● Task prompt:
Leaving all pictures out, output exactly and only the line containing "You are a GUI" and the lines that follow it to the end of the material below.
============
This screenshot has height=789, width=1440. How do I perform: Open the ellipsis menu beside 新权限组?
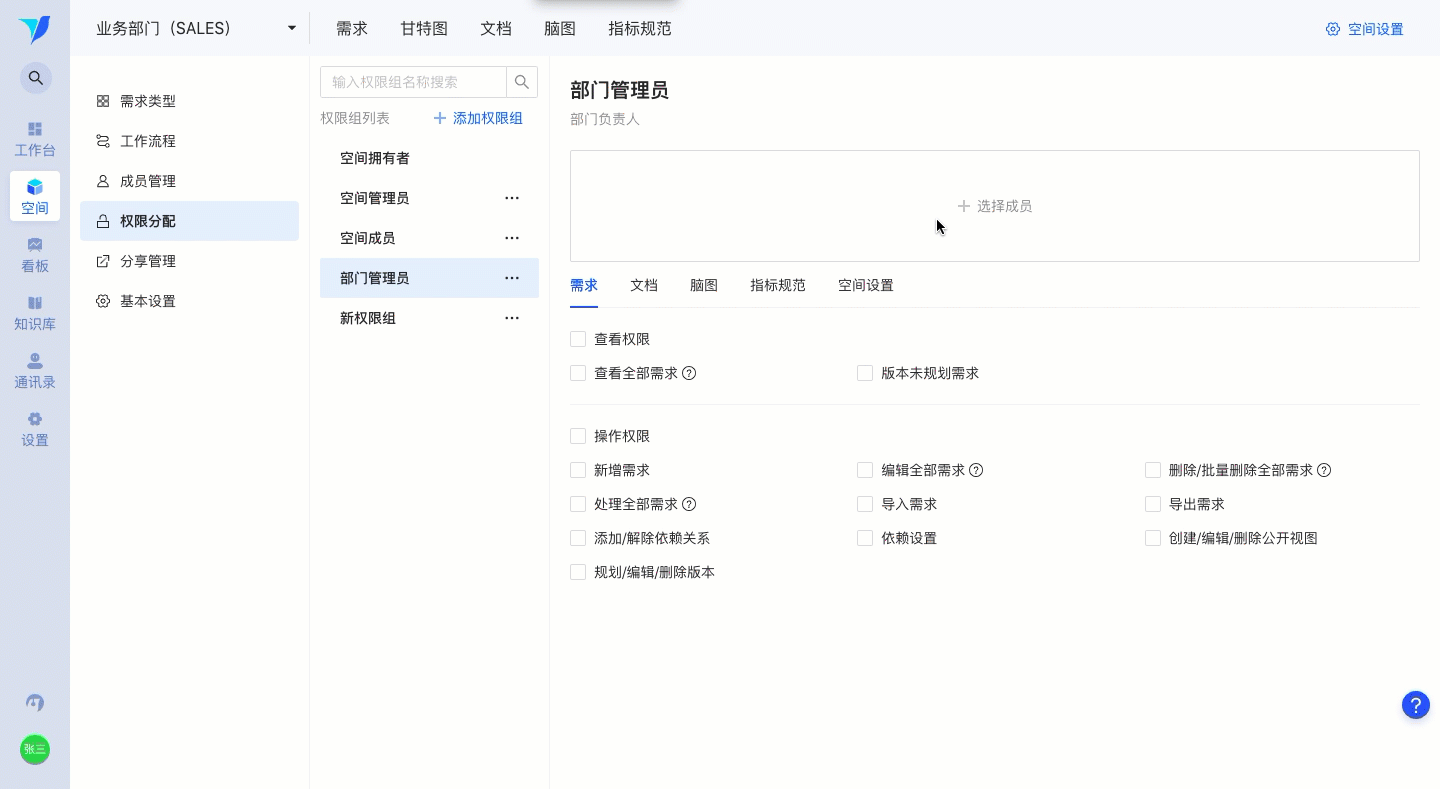[512, 318]
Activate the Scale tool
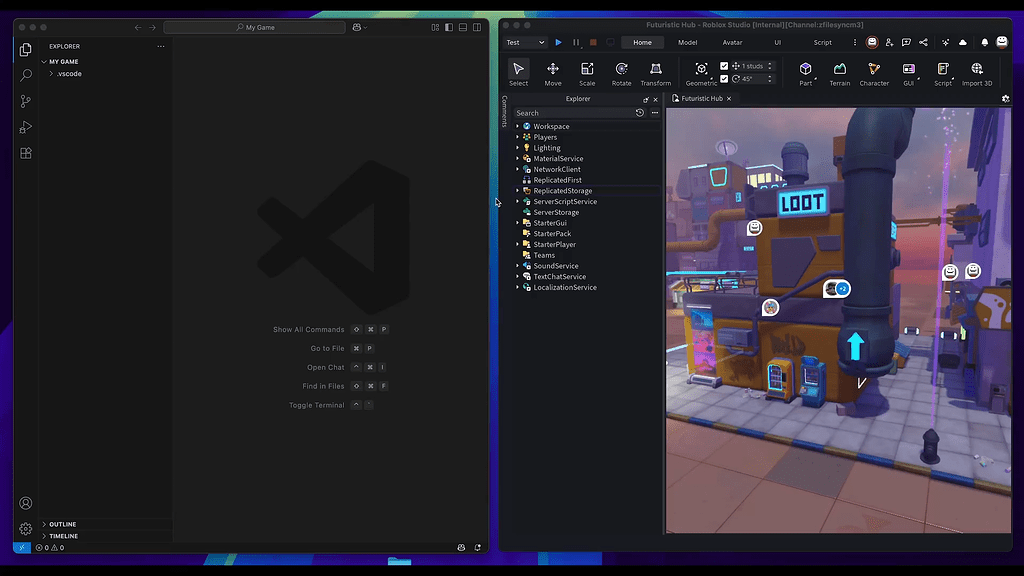Viewport: 1024px width, 576px height. tap(586, 71)
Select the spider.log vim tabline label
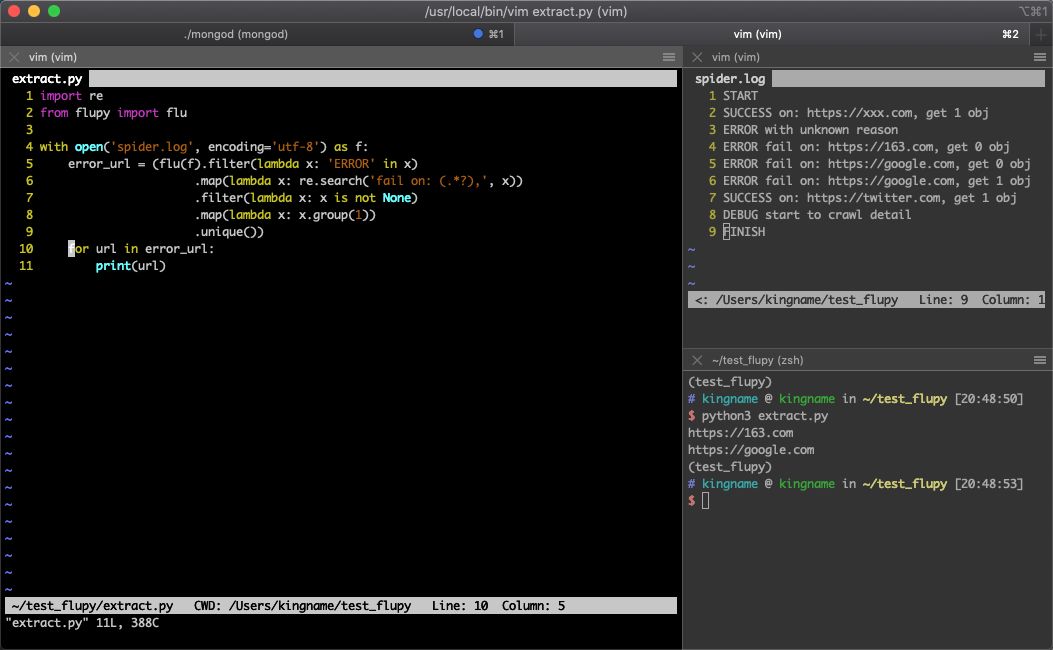1053x650 pixels. pyautogui.click(x=730, y=78)
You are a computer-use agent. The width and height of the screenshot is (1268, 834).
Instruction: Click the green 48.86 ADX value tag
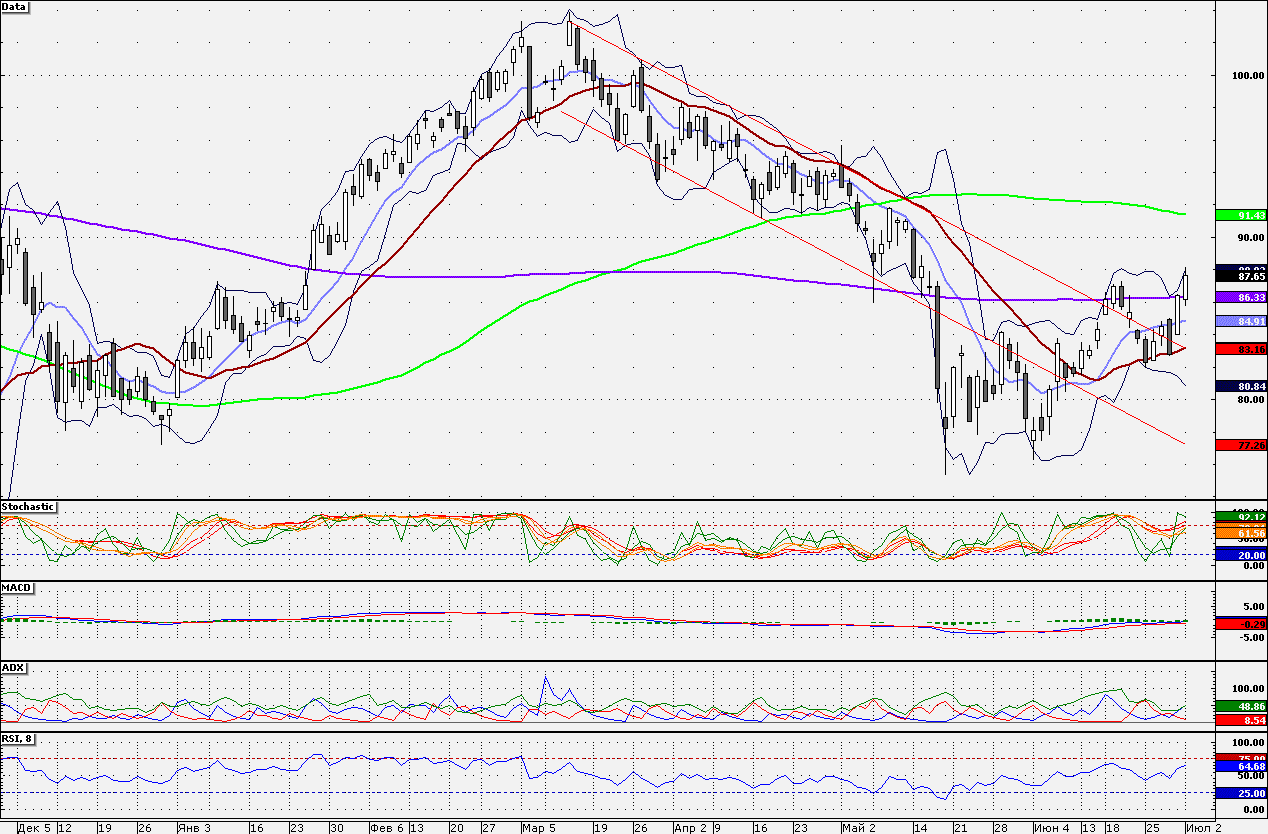pyautogui.click(x=1240, y=705)
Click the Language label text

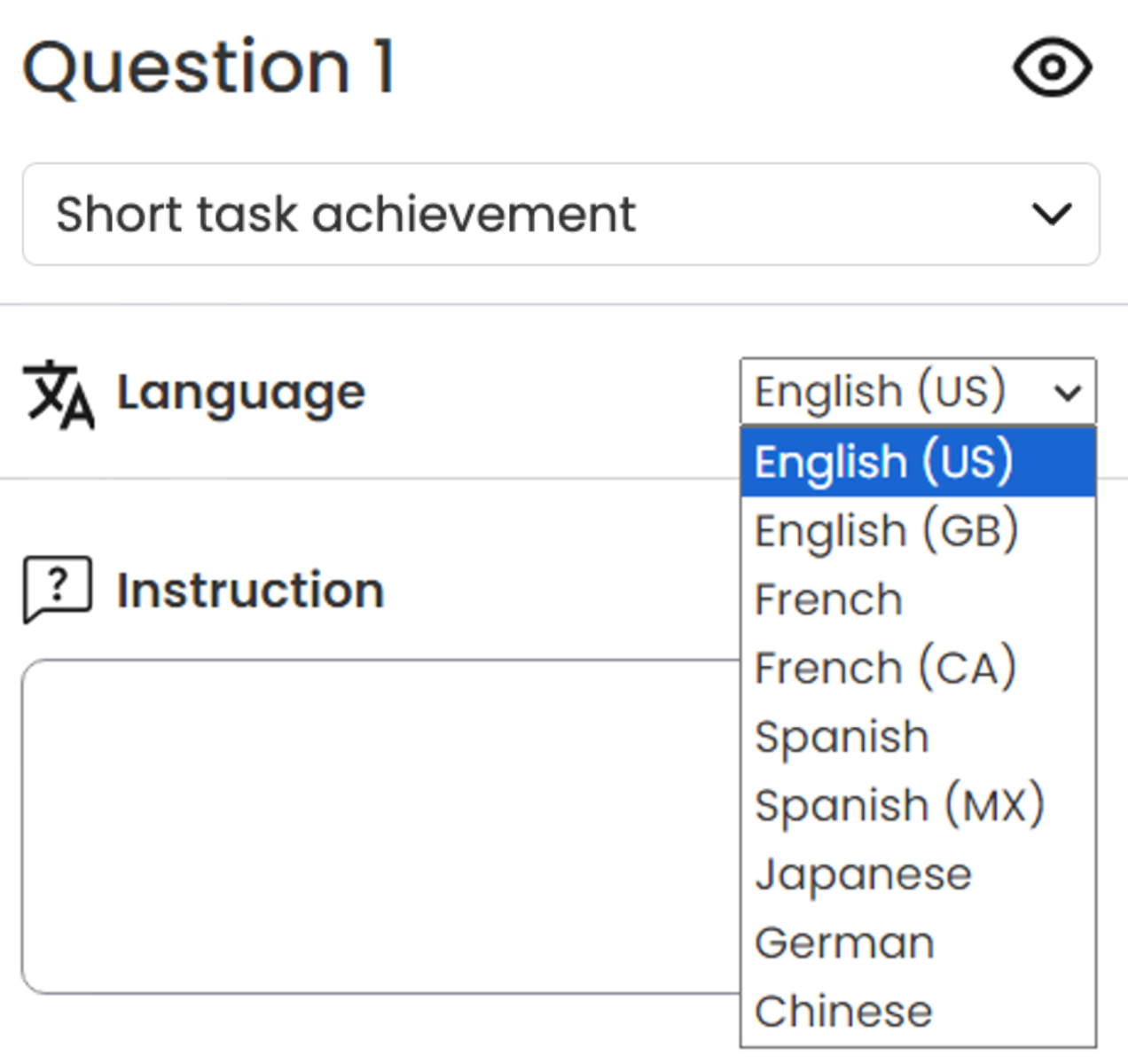[x=241, y=393]
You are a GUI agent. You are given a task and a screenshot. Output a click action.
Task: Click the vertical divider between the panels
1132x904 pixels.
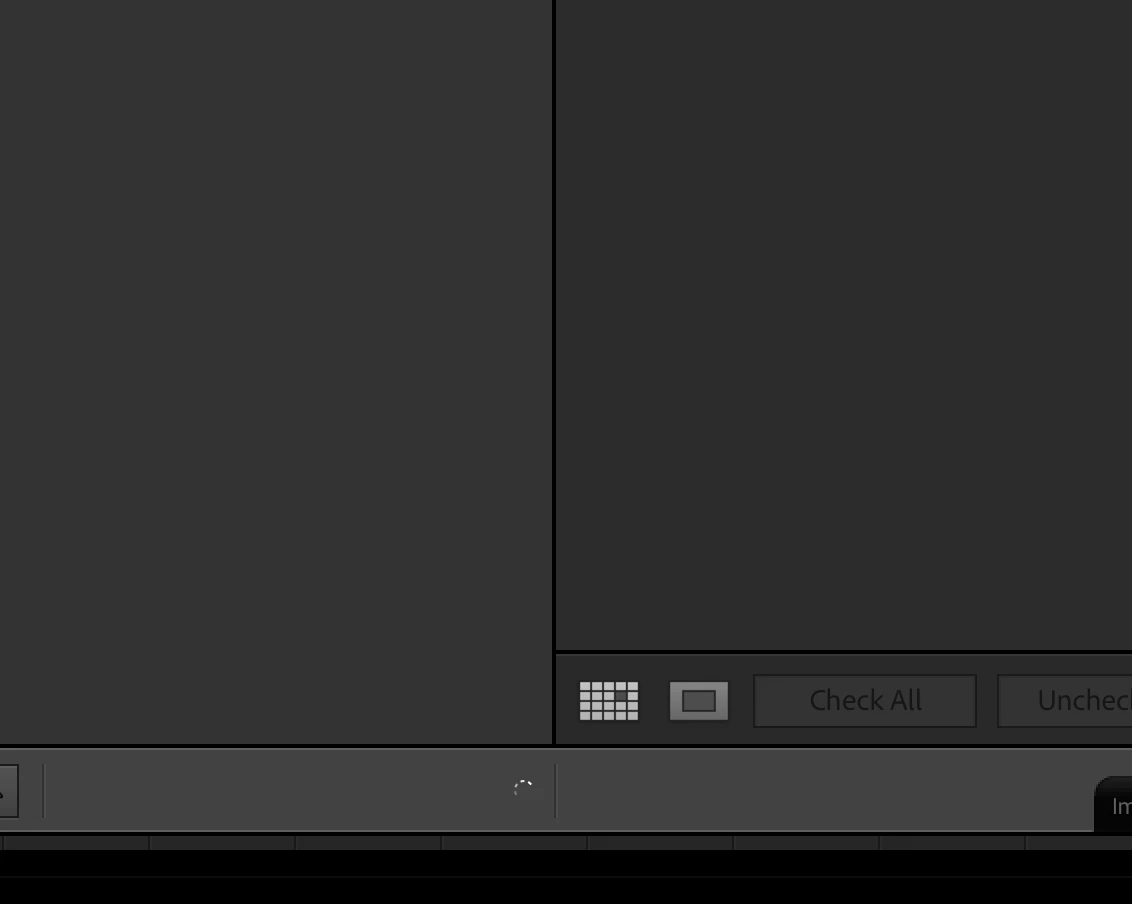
============
● Answer for this exercise:
You are a GUI agent. You are given a task and a screenshot. Output a click action.
Task: Click the vertical divider between the panels
1132x904 pixels.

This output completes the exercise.